Issue (i): Whether the assessment on the firm was valid in law notwithstanding the earlier assessment of the partners.
Analysis: The firm was treated as a separate taxable entity under the Indian Income-tax Act, and the earlier assessment of some partners on their shares did not by itself prevent the department from proceeding against the firm. The court followed the binding authority on reassessment and firm liability and answered the first question without independent controversy.
Conclusion: The assessment on the firm was valid in law, and this issue was answered against the assessee.
Issue (ii): Whether the profits in dispute were assessable in the assessment year 1947-48.
Analysis: The profit arose from a transaction that, at the time it occurred, stood in the name of one partner, and the firm's claim to that profit was only asserted later in litigation. Income can be said to accrue only when a right to receive it comes into existence and the claim is no longer in jeopardy; a mere claim to profit does not amount to accrual. Since the firm's right to the profit was established only through the later suit proceedings and consent terms, the profit could not be treated as having accrued in 1947-48.

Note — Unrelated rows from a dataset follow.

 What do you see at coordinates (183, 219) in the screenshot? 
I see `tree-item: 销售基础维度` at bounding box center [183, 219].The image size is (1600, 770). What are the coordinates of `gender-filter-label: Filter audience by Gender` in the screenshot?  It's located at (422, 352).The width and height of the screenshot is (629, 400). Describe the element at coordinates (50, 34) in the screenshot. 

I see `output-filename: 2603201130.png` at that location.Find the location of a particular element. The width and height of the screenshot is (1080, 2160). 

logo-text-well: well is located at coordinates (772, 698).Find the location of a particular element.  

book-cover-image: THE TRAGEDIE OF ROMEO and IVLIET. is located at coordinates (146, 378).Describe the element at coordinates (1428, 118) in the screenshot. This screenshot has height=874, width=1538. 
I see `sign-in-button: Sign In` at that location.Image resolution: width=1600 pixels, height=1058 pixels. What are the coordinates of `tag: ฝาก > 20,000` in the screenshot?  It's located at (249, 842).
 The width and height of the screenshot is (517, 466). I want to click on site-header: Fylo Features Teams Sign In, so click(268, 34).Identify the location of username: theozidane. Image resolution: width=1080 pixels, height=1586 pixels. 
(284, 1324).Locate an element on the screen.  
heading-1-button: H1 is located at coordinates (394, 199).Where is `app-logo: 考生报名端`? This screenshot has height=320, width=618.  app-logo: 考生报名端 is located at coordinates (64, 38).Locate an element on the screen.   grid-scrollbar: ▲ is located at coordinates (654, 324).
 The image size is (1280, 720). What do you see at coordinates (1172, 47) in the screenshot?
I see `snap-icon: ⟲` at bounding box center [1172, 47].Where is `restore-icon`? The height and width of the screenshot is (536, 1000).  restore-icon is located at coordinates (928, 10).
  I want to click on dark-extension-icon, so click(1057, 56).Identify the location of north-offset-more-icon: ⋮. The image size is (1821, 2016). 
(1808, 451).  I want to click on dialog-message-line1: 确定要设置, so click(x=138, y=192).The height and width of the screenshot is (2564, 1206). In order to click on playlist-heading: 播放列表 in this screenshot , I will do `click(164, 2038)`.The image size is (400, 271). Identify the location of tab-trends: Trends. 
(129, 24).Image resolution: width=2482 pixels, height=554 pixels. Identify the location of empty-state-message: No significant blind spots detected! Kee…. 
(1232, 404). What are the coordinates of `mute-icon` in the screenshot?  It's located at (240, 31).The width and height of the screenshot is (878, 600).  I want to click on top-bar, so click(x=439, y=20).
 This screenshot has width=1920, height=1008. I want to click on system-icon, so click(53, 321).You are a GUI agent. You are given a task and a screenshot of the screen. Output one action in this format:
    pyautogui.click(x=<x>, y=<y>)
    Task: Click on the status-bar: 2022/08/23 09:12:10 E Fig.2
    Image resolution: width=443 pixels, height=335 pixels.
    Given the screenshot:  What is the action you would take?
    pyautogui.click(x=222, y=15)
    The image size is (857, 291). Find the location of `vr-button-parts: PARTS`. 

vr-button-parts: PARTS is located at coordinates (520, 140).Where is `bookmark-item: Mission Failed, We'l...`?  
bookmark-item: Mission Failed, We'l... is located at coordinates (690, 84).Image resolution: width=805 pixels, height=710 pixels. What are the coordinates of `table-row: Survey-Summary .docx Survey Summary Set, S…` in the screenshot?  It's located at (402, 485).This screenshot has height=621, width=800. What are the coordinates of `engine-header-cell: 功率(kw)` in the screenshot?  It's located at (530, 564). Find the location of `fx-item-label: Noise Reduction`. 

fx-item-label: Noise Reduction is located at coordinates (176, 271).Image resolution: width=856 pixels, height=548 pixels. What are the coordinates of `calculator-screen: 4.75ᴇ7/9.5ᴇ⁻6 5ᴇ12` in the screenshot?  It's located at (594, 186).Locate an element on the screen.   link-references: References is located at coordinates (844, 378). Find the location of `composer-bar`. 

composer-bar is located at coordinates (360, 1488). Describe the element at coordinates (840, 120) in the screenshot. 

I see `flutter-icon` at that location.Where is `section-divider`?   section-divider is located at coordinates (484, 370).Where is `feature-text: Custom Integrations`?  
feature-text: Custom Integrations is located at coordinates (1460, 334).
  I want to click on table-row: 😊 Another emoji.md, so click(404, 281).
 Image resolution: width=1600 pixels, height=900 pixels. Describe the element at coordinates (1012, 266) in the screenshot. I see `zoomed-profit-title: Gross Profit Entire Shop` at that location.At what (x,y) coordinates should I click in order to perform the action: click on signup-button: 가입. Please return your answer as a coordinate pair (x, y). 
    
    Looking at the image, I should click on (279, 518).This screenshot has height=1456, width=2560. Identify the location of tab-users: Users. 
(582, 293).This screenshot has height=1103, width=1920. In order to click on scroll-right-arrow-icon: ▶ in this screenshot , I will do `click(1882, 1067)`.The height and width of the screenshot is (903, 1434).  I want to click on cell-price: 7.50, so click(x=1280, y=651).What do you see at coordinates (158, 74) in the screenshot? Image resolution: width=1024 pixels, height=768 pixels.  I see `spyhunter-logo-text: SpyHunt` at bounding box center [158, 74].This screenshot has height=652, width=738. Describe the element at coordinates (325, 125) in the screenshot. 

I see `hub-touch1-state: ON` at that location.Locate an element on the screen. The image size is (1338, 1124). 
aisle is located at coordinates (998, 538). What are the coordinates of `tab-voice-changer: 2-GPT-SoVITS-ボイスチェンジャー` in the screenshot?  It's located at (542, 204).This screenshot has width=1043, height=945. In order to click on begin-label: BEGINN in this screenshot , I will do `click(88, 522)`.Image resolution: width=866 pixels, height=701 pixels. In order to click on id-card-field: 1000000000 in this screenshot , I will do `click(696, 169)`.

Conclusion: The profits were not assessable in the assessment year 1947-48, and this issue was answered in favour of the assessee.
Final Conclusion: The reference was answered partly for the department and substantially for the assessee, with the disputed profits held outside assessment year 1947-48 and costs awarded to the assessee.
Ratio Decidendi: Income accrues only when the assessee acquires an enforceable right to receive it; a disputed or contingent claim does not constitute accrued income for tax purposes.